Atlantic Coast Lumber Company
Atlantic Coast Lumber Company was formed in 1899 when the potential value of the vast amounts of standing timber in the Pee Dee River watershed was discovered by a group of Northern lumbermen. Options were taken by the company on this timber and that of surrounding counties. A large sawmill was built west of the city of Georgetown and production began. In 1903, the company was incorporated with a capital of one million dollars.
The mill was expanded through the years, and included three separate sawmills, two shipping wharves, several warehouses, and numerous other buildings, including workers' houses, stores, a hotel, a church, etc. The company owned all of these buildings, making the area immediately surrounding the mill a veritable "company town", (see photo below). In 1913, a disastrous fire destroyed two of the sawmills. A new steel and concrete mill was erected within ten months. At peak production, the company could produce 600,000 board feet (1,400 m³) of lumber per day and was properly proclaimed "the largest lumber manufacturing plant on the Atlantic Coast." Due to the effects of the Great Depression, the plant was closed in 1932.

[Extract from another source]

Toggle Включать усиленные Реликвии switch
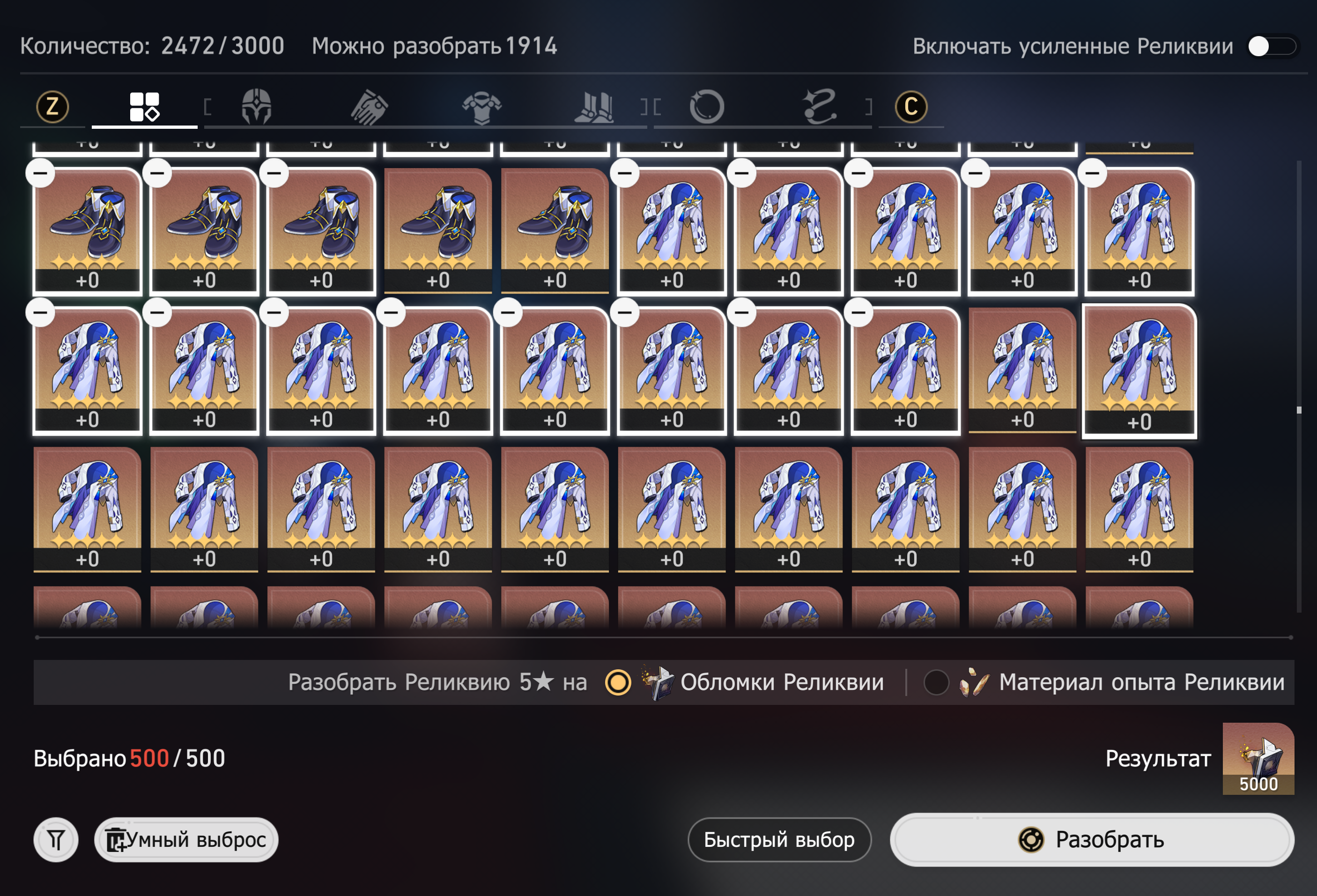The height and width of the screenshot is (896, 1317). click(1272, 46)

It was a major undertaking to move millions of tons of rock to the two barrier islands at the entrance to the harbor and build "jetties" of over 11,000 feet on the north and 21, 000 feet on the south entrance of the bay, with steam and sail power. A dredge was built to maintain a channel and, coupled with the railway and the river system, the lumber business flourished. Mills sprang up almost overnight. The Atlantic Coast Lumber Company was the largest in the world with its 5,000,000 board foot (12,000 m³) dock and shed. Turpentine, pine rosin, shingles, furniture - but none as unusual as the DuPont wood alcohol and dynamite mill.